As for the Omaha World-Herald, its Omaha.Com website crashed within minutes of the event and was not revived for nearly three hours, according to City Watch. At this writing, more than nine hours after the event, the creaking site still is unable to reliably load a page. (UPDATE 12.6.07: Twenty-four hours after the shooting, the site is not responding at all.)

After the paper got its site back up, it had one story and some comments from local politicians. No video, no audio, no photo galleries, no multimedia and the paper didn’t already have a way for readers to send in accounts, photos and other information. In other words, the World-Herald blew it because of a fundamental lack of preparedness.

It allowed a lot of other news organizations to own the story, despite it taking place in the World-Herald’s back yard. Newspapers that have coverage like that deserve to die, because they are not serving their readers. A newspaper that isn’t serving its readers serves no real purpose.

And I’m sure many people in Nebraska are wondering what purpose the World-Herald serves. The World-Herald failed because it had no plan in place for how to cover a disaster (and it appears any real breaking news). The paper simply doesn’t have leaders that get what it means to be a newspaper in the 21st century — it has very little to do with the paper and everything to do with the news.

Trust me, having good breaking news coverage on your Web site can help sell newspapers. Being crushed by CNN, FOX and even bloggers will not help your paper do better. Mutter understands the strategic importance of the Web (the most used format by people to get news):

While the print product remains the primary business at newspaper companies, their websites are strategically important not only for their long-term revenue potential but also because of their immediate power to engage readers and, most importantly, non-readers.

Every newspaper needs to be able to handle breaking news as it happens and be able to own stories that occur in their own backyards. Heck, when I was editor in chief of my college’s newspapers, we owned a breaking news story of when the sophomore class president robbed a bank. That was in 2005, and it was after the semester was over during finals.

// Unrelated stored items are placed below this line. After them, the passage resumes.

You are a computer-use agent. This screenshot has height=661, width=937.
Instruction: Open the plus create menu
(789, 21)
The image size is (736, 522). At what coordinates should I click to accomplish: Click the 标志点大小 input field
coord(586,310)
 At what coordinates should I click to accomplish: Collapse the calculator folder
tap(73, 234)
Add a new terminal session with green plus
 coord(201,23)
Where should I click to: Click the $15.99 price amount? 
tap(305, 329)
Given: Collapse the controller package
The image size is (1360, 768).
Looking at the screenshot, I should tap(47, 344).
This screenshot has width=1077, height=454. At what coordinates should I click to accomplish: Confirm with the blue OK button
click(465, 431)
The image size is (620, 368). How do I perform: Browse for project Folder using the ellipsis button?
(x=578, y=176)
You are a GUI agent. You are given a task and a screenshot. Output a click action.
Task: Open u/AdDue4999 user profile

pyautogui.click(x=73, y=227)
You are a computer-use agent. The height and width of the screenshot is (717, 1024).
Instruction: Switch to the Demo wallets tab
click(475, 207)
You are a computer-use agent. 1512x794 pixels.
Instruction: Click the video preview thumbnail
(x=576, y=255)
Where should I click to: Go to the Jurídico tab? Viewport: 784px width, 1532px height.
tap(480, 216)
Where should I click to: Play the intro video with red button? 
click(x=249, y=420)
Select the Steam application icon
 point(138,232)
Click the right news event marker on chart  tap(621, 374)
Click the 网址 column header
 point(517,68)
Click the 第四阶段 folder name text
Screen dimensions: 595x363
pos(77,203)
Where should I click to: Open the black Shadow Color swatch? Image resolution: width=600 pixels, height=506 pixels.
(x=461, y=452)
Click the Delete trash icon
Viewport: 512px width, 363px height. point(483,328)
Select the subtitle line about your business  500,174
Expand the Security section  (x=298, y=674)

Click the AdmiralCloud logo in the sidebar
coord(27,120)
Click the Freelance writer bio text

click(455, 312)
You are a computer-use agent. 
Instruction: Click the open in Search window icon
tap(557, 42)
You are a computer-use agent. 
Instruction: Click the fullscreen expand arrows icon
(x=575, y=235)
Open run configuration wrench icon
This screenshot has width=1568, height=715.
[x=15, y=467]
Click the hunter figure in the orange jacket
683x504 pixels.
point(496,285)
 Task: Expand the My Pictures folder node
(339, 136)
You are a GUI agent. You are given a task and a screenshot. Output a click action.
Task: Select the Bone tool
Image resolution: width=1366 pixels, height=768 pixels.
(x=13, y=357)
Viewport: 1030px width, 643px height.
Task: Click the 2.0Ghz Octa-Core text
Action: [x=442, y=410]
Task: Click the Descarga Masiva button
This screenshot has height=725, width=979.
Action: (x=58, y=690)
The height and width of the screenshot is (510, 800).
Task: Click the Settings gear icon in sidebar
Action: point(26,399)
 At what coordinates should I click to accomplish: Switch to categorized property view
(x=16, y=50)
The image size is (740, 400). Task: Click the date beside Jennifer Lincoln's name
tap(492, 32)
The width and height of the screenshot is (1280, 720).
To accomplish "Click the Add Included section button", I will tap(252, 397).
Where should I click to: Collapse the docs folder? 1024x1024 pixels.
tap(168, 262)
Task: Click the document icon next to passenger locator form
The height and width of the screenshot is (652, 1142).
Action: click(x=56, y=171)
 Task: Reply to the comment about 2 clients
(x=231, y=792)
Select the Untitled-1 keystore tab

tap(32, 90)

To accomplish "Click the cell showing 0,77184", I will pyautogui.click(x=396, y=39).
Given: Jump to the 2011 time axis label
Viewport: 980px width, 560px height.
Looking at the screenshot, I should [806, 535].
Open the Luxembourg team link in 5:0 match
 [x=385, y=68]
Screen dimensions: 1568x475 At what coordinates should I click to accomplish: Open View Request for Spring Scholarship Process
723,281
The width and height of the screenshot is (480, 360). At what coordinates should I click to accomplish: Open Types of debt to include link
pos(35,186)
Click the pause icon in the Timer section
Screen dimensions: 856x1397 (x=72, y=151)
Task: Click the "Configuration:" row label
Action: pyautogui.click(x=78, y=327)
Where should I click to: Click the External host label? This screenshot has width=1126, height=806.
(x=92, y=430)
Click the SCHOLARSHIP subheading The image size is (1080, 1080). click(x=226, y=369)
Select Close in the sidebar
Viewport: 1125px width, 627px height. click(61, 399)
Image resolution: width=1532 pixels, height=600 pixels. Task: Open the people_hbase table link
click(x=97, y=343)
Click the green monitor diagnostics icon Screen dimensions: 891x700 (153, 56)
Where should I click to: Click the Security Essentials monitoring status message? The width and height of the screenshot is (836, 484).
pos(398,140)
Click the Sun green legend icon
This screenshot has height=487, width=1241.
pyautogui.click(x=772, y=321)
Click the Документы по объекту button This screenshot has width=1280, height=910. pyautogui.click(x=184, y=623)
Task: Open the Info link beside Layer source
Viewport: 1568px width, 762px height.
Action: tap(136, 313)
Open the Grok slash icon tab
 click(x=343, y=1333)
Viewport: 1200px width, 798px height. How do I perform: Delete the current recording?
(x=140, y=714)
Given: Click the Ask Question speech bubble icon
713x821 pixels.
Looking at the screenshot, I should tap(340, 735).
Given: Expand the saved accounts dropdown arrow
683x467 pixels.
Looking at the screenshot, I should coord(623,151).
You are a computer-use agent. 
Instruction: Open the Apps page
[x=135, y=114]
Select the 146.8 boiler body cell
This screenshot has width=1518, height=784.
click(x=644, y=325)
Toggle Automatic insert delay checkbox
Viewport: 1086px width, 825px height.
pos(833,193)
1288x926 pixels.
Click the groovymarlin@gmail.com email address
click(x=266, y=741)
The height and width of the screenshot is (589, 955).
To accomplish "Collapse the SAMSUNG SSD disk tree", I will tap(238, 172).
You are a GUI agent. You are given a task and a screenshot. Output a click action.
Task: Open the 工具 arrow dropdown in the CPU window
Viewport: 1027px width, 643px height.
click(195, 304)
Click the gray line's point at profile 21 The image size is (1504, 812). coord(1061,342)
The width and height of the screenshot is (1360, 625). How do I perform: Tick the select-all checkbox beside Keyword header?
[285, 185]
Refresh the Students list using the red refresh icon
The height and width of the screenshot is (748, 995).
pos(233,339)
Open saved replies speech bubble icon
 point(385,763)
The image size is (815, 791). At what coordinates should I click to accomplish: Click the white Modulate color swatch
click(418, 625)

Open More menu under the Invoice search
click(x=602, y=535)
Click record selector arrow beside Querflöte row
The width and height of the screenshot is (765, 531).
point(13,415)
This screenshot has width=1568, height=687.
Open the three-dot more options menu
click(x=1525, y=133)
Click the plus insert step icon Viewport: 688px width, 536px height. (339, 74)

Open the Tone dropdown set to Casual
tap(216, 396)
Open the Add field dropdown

The easiest way to cover breaking news is to be on a continuous news cycle. Readers come to Web sites multiple times a day and expect fresh content each time. We need to give readers content all day long, and if a paper is on a continuous news cycle, instead of a once-a-day print cycle, breaking news will be easy to cover.

On a related note, Mindy McAdams says breaking news should be routine.

And if it isn’t at your paper, why not?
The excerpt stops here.